- Task details:
Print the following entries without any change.
----------------
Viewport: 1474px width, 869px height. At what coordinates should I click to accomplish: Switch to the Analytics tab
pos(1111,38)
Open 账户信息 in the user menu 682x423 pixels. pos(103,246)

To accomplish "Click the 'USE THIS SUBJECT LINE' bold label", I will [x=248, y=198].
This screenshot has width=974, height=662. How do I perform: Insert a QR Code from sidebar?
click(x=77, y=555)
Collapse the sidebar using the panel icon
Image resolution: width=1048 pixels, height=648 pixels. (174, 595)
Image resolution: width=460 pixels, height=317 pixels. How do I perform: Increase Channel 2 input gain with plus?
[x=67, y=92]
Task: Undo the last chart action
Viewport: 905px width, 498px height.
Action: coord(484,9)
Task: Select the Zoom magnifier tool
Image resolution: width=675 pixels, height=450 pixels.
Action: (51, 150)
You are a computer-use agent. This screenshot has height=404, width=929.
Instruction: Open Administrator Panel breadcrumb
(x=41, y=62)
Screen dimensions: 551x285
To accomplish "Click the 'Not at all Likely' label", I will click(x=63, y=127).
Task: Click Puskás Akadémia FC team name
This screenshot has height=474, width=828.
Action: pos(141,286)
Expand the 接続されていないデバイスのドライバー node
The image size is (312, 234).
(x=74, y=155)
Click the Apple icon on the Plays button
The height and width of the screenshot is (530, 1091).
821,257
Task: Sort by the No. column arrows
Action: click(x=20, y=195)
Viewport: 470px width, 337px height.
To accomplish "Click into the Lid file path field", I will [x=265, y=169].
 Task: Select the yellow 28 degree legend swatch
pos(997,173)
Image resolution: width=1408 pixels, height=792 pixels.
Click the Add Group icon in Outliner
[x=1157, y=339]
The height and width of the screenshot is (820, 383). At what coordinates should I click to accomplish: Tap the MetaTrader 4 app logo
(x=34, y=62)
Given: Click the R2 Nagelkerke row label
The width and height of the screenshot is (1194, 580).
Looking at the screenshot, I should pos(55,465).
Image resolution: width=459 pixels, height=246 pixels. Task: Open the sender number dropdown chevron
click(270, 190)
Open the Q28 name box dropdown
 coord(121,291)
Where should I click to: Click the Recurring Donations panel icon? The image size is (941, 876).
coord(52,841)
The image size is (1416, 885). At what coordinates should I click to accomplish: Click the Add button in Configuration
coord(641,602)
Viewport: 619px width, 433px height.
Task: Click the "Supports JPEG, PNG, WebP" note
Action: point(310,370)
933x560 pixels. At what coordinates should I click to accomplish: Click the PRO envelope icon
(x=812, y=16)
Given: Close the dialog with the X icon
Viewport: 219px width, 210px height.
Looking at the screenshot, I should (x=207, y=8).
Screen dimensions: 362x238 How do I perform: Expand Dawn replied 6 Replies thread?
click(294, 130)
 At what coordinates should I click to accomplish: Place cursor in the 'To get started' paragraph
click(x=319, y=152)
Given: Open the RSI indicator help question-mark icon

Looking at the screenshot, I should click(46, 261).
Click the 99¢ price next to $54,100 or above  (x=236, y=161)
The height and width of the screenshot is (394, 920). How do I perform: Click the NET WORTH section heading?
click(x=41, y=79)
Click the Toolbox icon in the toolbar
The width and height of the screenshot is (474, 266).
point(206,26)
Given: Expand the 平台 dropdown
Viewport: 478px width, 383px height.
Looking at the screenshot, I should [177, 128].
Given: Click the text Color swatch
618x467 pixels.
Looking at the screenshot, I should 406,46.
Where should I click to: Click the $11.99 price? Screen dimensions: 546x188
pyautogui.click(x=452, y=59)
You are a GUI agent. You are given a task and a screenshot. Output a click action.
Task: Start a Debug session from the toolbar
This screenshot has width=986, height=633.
----------------
- Solution for this task:
Viewport: 1474px width, 869px height. At what coordinates should I click to accomplish: Switch to the Analytics tab
pos(1111,38)
Open 账户信息 in the user menu 682x423 pixels. pos(103,246)

To accomplish "Click the 'USE THIS SUBJECT LINE' bold label", I will [x=248, y=198].
This screenshot has width=974, height=662. How do I perform: Insert a QR Code from sidebar?
click(x=77, y=555)
Collapse the sidebar using the panel icon
Image resolution: width=1048 pixels, height=648 pixels. (174, 595)
Image resolution: width=460 pixels, height=317 pixels. How do I perform: Increase Channel 2 input gain with plus?
[x=67, y=92]
Task: Undo the last chart action
Viewport: 905px width, 498px height.
Action: coord(484,9)
Task: Select the Zoom magnifier tool
Image resolution: width=675 pixels, height=450 pixels.
Action: (51, 150)
You are a computer-use agent. This screenshot has height=404, width=929.
Instruction: Open Administrator Panel breadcrumb
(x=41, y=62)
Screen dimensions: 551x285
To accomplish "Click the 'Not at all Likely' label", I will click(x=63, y=127).
Task: Click Puskás Akadémia FC team name
This screenshot has height=474, width=828.
Action: pos(141,286)
Expand the 接続されていないデバイスのドライバー node
The image size is (312, 234).
(x=74, y=155)
Click the Apple icon on the Plays button
The height and width of the screenshot is (530, 1091).
821,257
Task: Sort by the No. column arrows
Action: click(x=20, y=195)
Viewport: 470px width, 337px height.
To accomplish "Click into the Lid file path field", I will [x=265, y=169].
 Task: Select the yellow 28 degree legend swatch
pos(997,173)
Image resolution: width=1408 pixels, height=792 pixels.
Click the Add Group icon in Outliner
[x=1157, y=339]
The height and width of the screenshot is (820, 383). At what coordinates should I click to accomplish: Tap the MetaTrader 4 app logo
(x=34, y=62)
Given: Click the R2 Nagelkerke row label
The width and height of the screenshot is (1194, 580).
Looking at the screenshot, I should pos(55,465).
Image resolution: width=459 pixels, height=246 pixels. Task: Open the sender number dropdown chevron
click(270, 190)
Open the Q28 name box dropdown
 coord(121,291)
Where should I click to: Click the Recurring Donations panel icon? The image size is (941, 876).
coord(52,841)
The image size is (1416, 885). At what coordinates should I click to accomplish: Click the Add button in Configuration
coord(641,602)
Viewport: 619px width, 433px height.
Task: Click the "Supports JPEG, PNG, WebP" note
Action: point(310,370)
933x560 pixels. At what coordinates should I click to accomplish: Click the PRO envelope icon
(x=812, y=16)
Given: Close the dialog with the X icon
Viewport: 219px width, 210px height.
Looking at the screenshot, I should (x=207, y=8).
Screen dimensions: 362x238 How do I perform: Expand Dawn replied 6 Replies thread?
click(294, 130)
 At what coordinates should I click to accomplish: Place cursor in the 'To get started' paragraph
click(x=319, y=152)
Given: Open the RSI indicator help question-mark icon

Looking at the screenshot, I should click(46, 261).
Click the 99¢ price next to $54,100 or above  (x=236, y=161)
The height and width of the screenshot is (394, 920). How do I perform: Click the NET WORTH section heading?
click(x=41, y=79)
Click the Toolbox icon in the toolbar
The width and height of the screenshot is (474, 266).
point(206,26)
Given: Expand the 平台 dropdown
Viewport: 478px width, 383px height.
Looking at the screenshot, I should [177, 128].
Given: Click the text Color swatch
618x467 pixels.
Looking at the screenshot, I should 406,46.
Where should I click to: Click the $11.99 price? Screen dimensions: 546x188
pyautogui.click(x=452, y=59)
You are a GUI agent. You are given a task and a screenshot. Output a click action.
Task: Start a Debug session from the toolbar
This screenshot has width=986, height=633.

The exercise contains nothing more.